Working data:

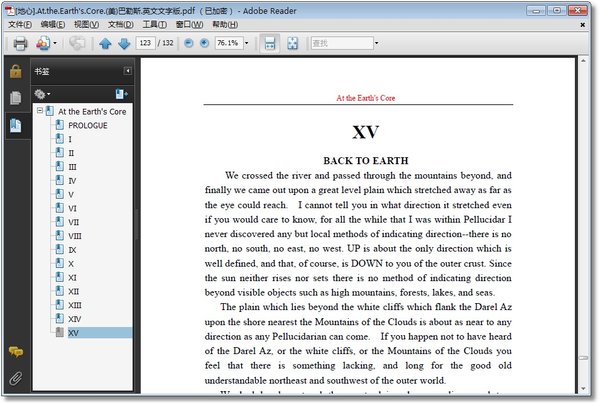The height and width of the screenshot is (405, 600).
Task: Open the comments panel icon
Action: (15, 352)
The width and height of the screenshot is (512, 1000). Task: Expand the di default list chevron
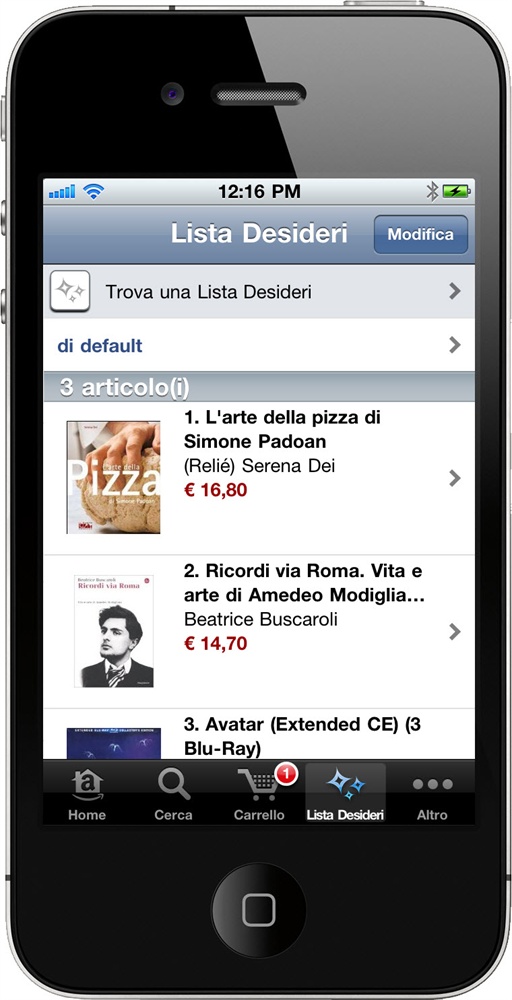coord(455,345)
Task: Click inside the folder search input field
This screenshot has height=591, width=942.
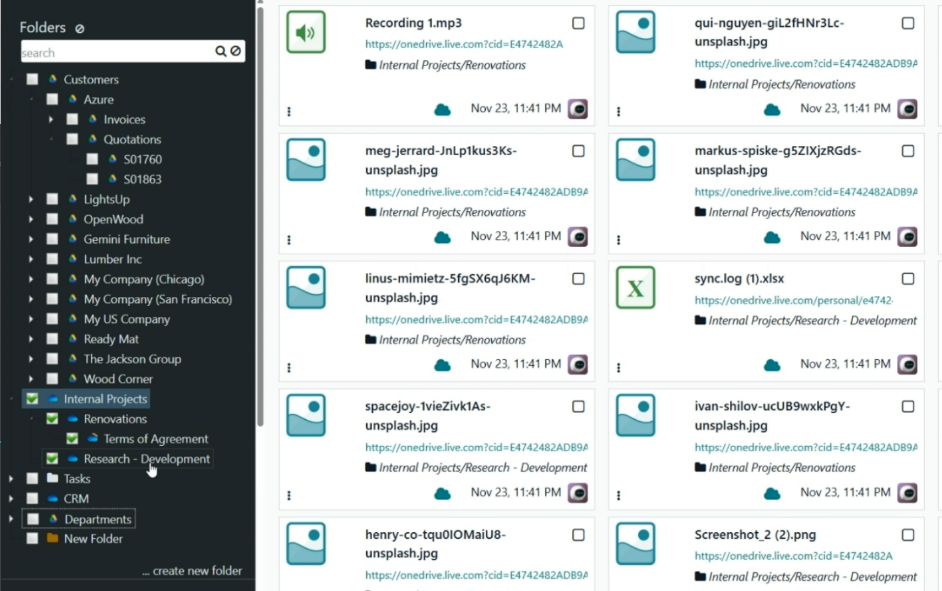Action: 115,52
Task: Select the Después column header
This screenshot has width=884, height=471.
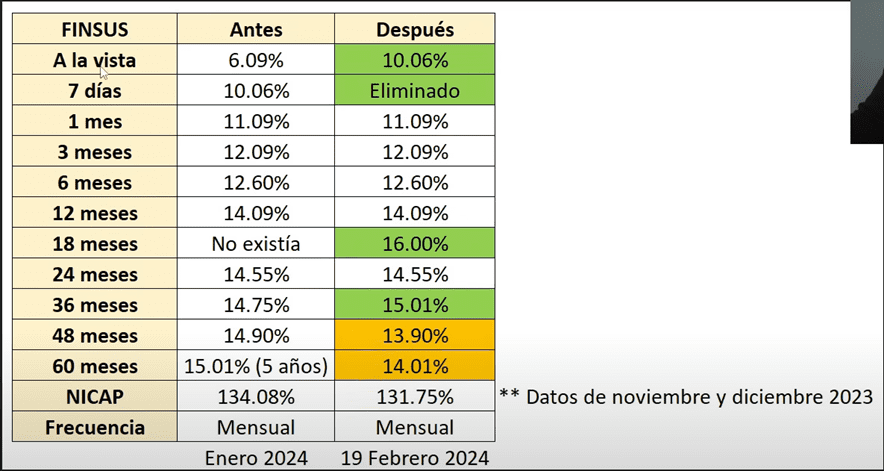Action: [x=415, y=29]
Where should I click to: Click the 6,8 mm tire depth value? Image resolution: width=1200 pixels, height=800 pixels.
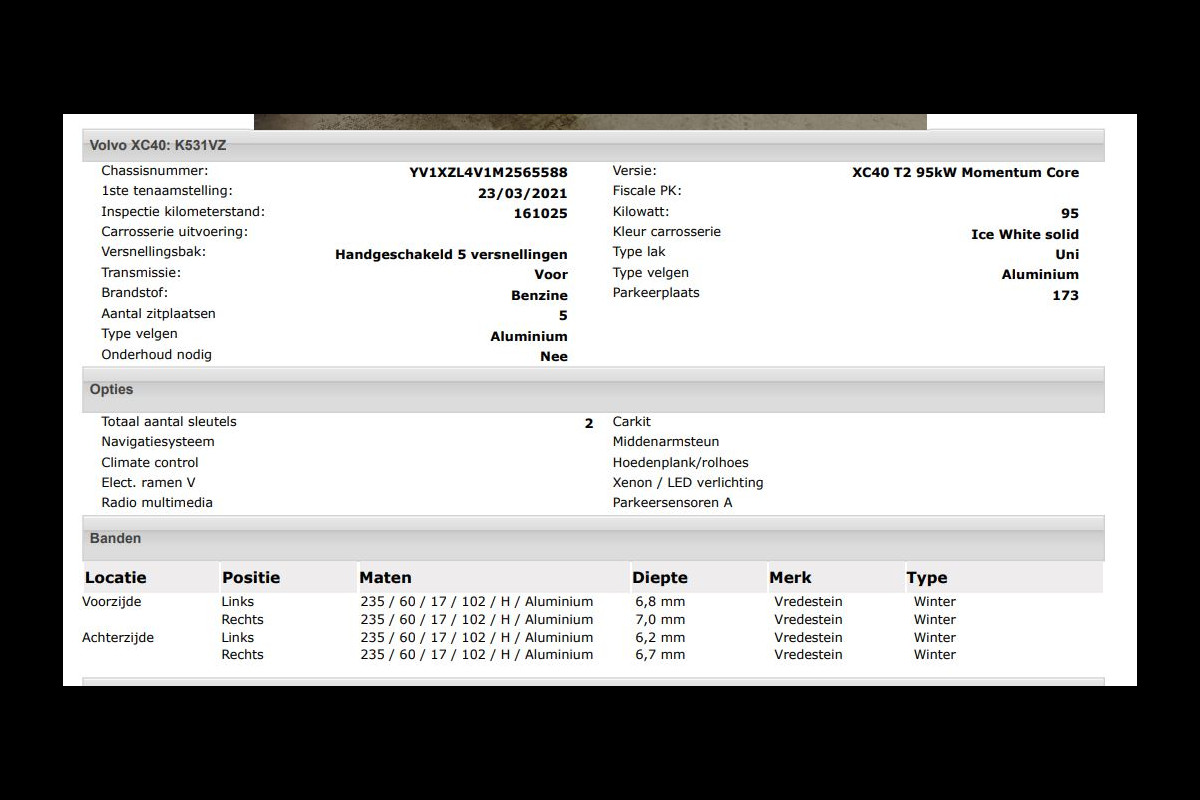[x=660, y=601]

* * *

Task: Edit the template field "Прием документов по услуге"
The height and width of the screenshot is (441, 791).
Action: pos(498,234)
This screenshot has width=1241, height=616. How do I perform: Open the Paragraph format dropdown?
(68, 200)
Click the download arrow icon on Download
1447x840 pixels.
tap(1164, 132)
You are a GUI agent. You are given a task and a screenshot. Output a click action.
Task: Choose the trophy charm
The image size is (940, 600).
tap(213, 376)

--

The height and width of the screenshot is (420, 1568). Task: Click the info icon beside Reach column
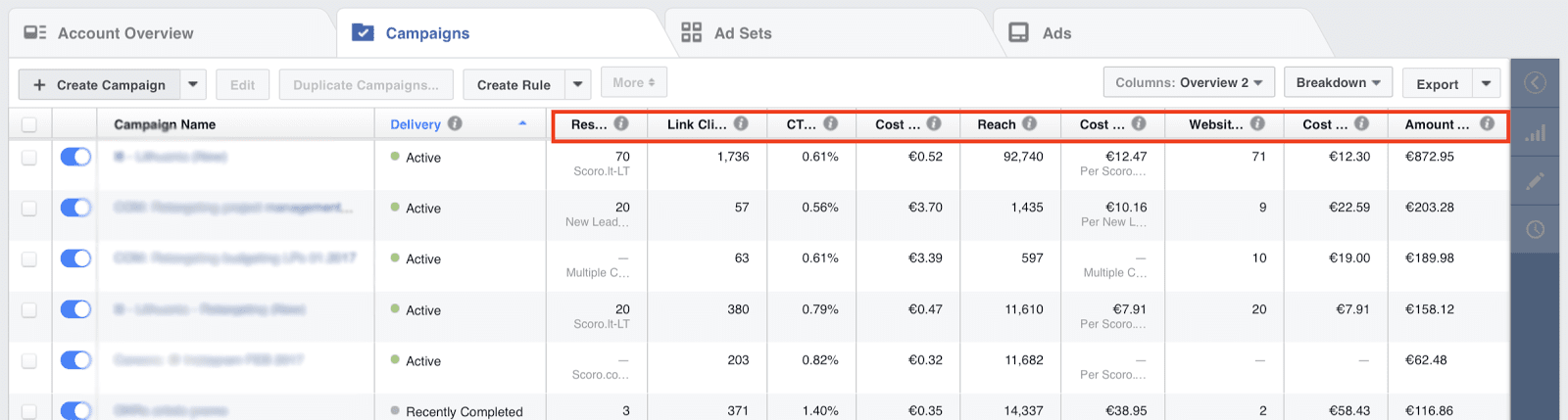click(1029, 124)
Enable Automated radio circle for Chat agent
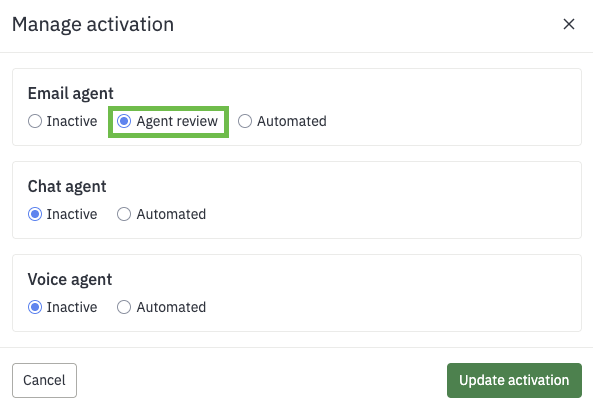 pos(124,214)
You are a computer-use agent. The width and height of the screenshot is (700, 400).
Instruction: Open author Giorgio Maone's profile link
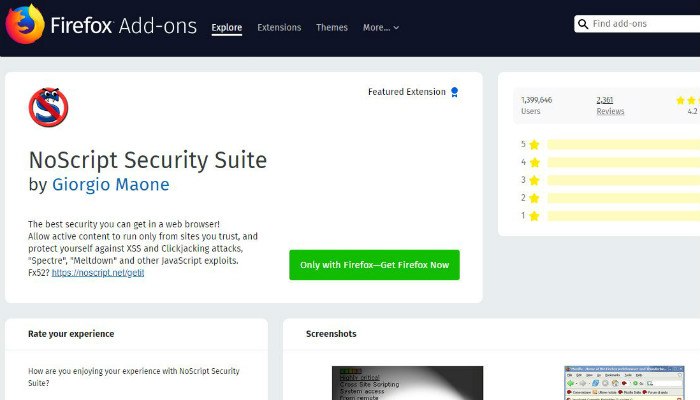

Stated task: Reproduce the rows from the line containing "The width and height of the screenshot is (512, 1000)." through the line containing "[x=660, y=601]", both included, without the pictures.

Result for this task:
The width and height of the screenshot is (512, 1000). Task: Expand the di default list chevron
coord(455,345)
Task: Click inside the folder search input field
This screenshot has height=591, width=942.
Action: 115,52
Task: Select the Después column header
This screenshot has width=884, height=471.
Action: [x=415, y=29]
Where should I click to: Click the 6,8 mm tire depth value? Image resolution: width=1200 pixels, height=800 pixels.
[x=660, y=601]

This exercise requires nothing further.